Understanding AI Tools
AI tools are specialized software applications that use artificial intelligence and machine learning to tackle specific challenges—whether that’s analyzing customer data, translating languages, or recognizing images. These tools are rapidly becoming indispensable in the modern business landscape, helping organizations streamline operations, improve accuracy, and unlock new sources of value.
But before jumping into the latest new AI tool, it’s crucial to pause and ask the right questions. What problem are you actually trying to solve? How will this tool support your business case and fit into your overall AI strategy? Too often, companies rush into digital transformation without a clear plan, only to find that the technology doesn’t deliver the expected results.
A thoughtful approach starts with understanding both the capabilities and limitations of AI tools. Not every solution is a fit for every problem, and successful adoption depends on aligning technology with your organization’s unique needs and goals. This means developing a strategy that includes not just the selection of tools, but also training and support for your team, clear processes for implementation, and ongoing evaluation to ensure quality and fairness.
It’s also important to recognize the potential risks—like bias in AI decision-making or the impact on jobs—and to have a plan in place to address them. By involving your team, providing the right support, and keeping humans in the loop, you can use AI to enhance creativity, speed, and quality, rather than simply replacing human effort.
Ultimately, AI tools are most powerful when they’re used to complement human intelligence, not replace it. By putting careful thought into your AI strategy and keeping your own hands on the wheel, you’ll be better positioned to drive innovation and create real, measurable value for your business. In a world where technology is constantly evolving, that kind of smart, strategic thinking is more crucial than ever.

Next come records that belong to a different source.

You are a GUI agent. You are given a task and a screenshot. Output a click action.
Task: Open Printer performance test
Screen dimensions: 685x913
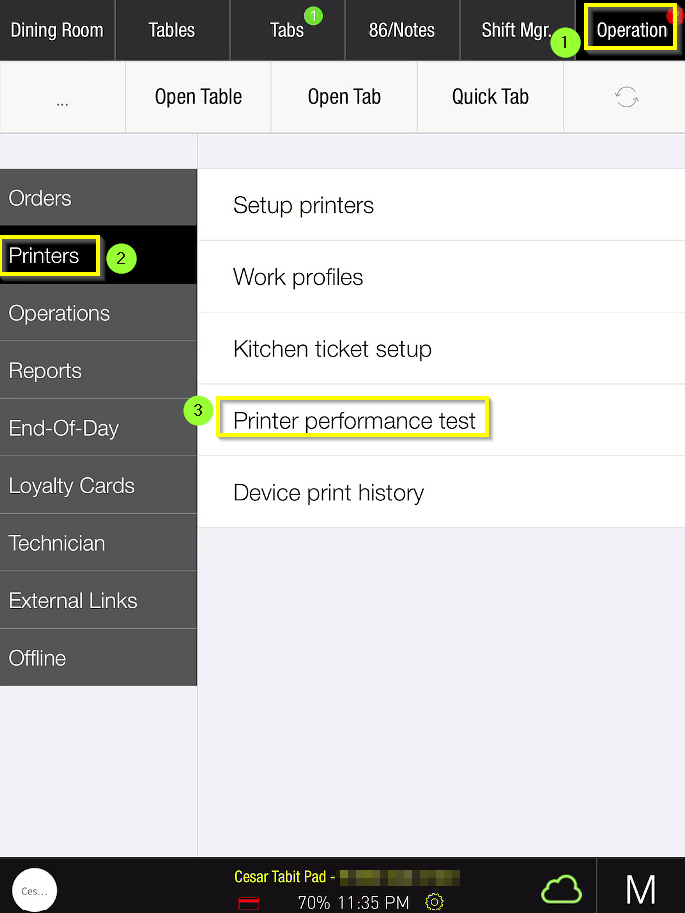click(354, 421)
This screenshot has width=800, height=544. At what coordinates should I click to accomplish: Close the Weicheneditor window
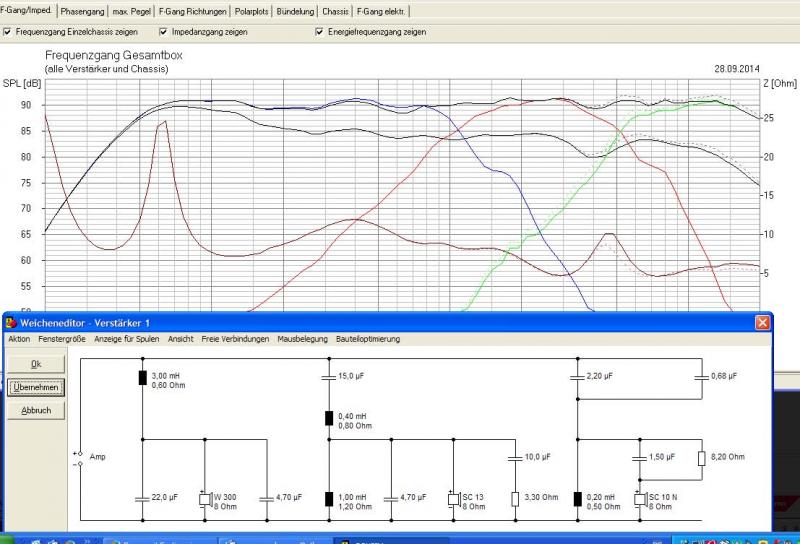[x=762, y=322]
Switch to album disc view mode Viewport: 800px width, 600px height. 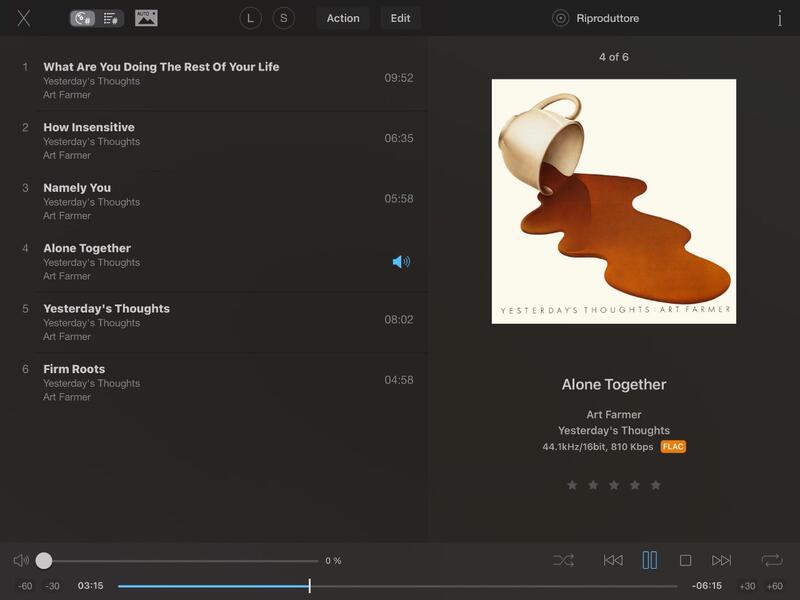click(84, 18)
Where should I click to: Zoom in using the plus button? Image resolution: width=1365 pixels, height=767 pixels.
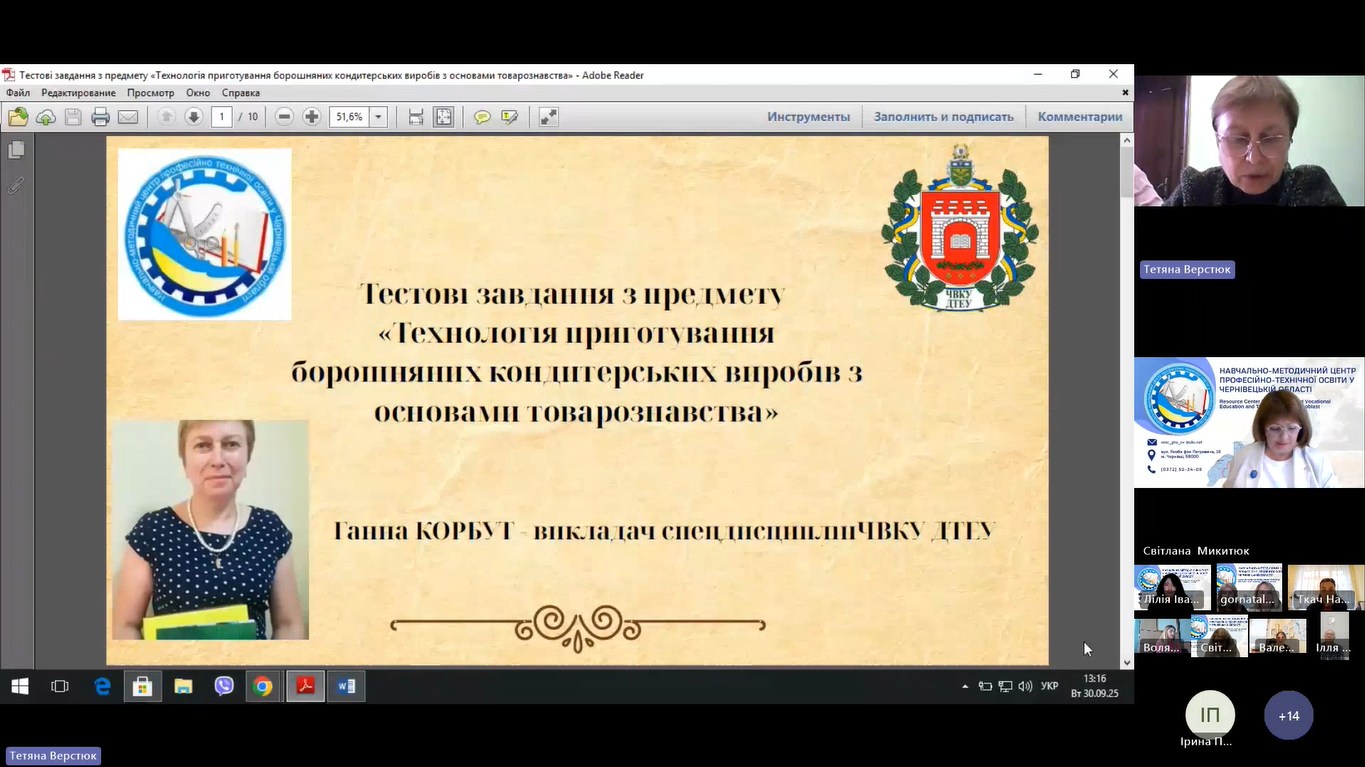(312, 117)
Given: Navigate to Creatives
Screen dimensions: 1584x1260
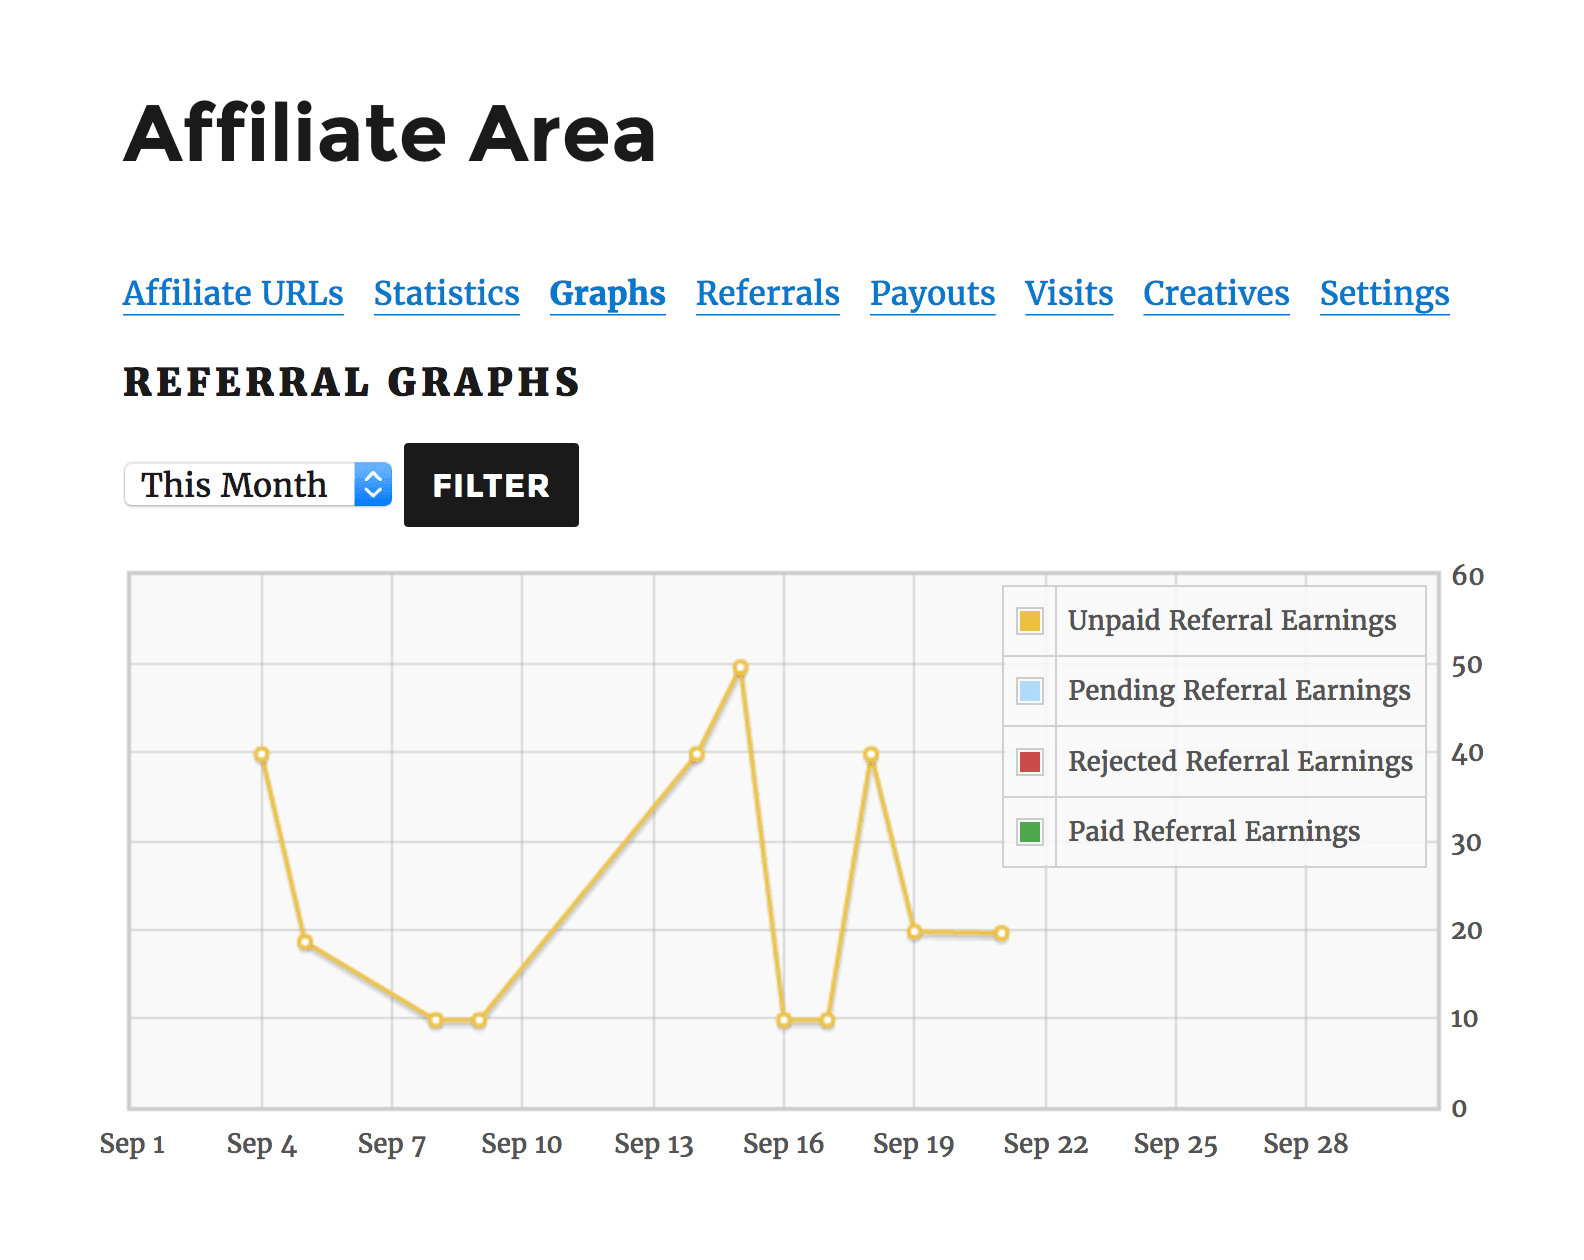Looking at the screenshot, I should point(1216,294).
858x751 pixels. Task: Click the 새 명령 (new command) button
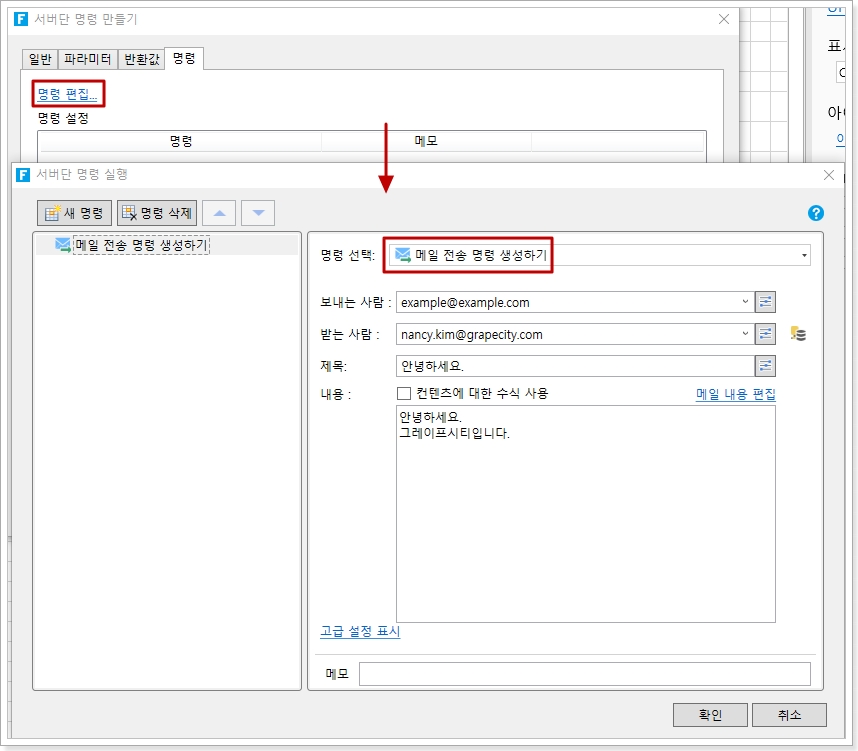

Putting the Three Questions Together: A Simple 10-Minute Checklist
Before any new ai project, run through this:
Question 1: What specific problem am I solving, and what does success look like in 90 days?
Question 2: Is my data clean and compliant? Is the workflow mapped with clear handoffs? Does someone own the decision?
Question 3: What 2-3 metrics will prove value? What risks exist, and who catches them?
Example: A SaaS product lead in 2026 evaluates AI for user onboarding. She confirms the problem: 20% drop-off due to manual personalization taking 8 hours per cohort. She audits: user data is clean and EU AI Act compliant, processes are mapped with designer handoffs, and her team has completed training. She sets metrics: 15% uplift in completion rates. Risk: biased suggestions flagged by A/B tests weekly.
Ten minutes. Documented. Repeatable.
Adapt these three questions into a one-page template. Use it for every AI idea that crosses your desk.

Conclusion: Your Role in Shaping AI, Not Just Surviving It
AI is a general-purpose technology like electricity or the internet. Access isn’t the differentiator anymore—discernment is.
If you consistently ask what problem you’re solving, whether you have the right data, processes, and people, and how you’ll measure value and manage risk, you’ll make better decisions than most organizations realized they needed between 2020 and 2025.
In other cases—such as healthcare, hospital environments, or highly regulated industries—AI adoption may face unique challenges related to user acceptance, workflow disruption, and data privacy. The three questions remain relevant for navigating those complexities and ensuring successful implementation.
The world doesn’t need more AI enthusiasm or more AI fear. It needs thoughtful adoption. The professionals who learn to ask disciplined questions—of AI and of themselves—will set the standards the rest follow through the late 2020s and beyond.